→ **DATASET ROWS**
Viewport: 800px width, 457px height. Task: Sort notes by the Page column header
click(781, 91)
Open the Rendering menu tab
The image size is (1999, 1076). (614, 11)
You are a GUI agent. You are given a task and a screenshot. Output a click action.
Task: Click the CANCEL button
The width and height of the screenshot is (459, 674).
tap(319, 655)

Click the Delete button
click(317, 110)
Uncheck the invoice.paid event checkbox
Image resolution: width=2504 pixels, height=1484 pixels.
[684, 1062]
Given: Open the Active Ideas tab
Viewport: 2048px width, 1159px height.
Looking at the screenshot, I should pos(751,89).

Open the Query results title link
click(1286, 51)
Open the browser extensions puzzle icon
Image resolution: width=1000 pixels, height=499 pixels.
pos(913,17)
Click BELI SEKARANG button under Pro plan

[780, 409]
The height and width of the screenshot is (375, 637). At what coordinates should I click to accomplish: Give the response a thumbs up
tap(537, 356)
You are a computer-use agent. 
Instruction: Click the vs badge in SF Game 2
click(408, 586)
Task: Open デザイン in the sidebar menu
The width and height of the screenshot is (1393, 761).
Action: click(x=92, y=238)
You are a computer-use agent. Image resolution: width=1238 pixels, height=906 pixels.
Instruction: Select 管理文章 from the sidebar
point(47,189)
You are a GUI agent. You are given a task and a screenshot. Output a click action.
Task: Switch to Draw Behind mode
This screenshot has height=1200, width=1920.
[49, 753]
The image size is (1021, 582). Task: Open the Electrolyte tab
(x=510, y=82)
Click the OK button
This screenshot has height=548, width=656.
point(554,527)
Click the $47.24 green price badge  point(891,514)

→ **DIRECTIONS**
Reproduce the records starting with the line that contains "The height and" and going on through the line that contains "point(554,527)", requests included, and shift every coordinate in the answers by adding -87 to it.

→ **FINISHED EXERCISE**
The height and width of the screenshot is (375, 637). At what coordinates should I click to accomplish: Give the response a thumbs up
tap(450, 269)
You are a computer-use agent. 
Instruction: Click the vs badge in SF Game 2
click(321, 499)
Task: Open デザイン in the sidebar menu
The width and height of the screenshot is (1393, 761).
Action: click(x=5, y=151)
You are a computer-use agent. Image resolution: width=1238 pixels, height=906 pixels.
Instruction: Select 管理文章 from the sidebar
point(-40,102)
You are a GUI agent. You are given a task and a screenshot. Output a click action.
Task: Switch to Draw Behind mode
This screenshot has height=1200, width=1920.
[-38, 666]
The image size is (1021, 582). Task: Open the Electrolyte tab
(x=423, y=-5)
Click the OK button
This screenshot has height=548, width=656.
point(467,440)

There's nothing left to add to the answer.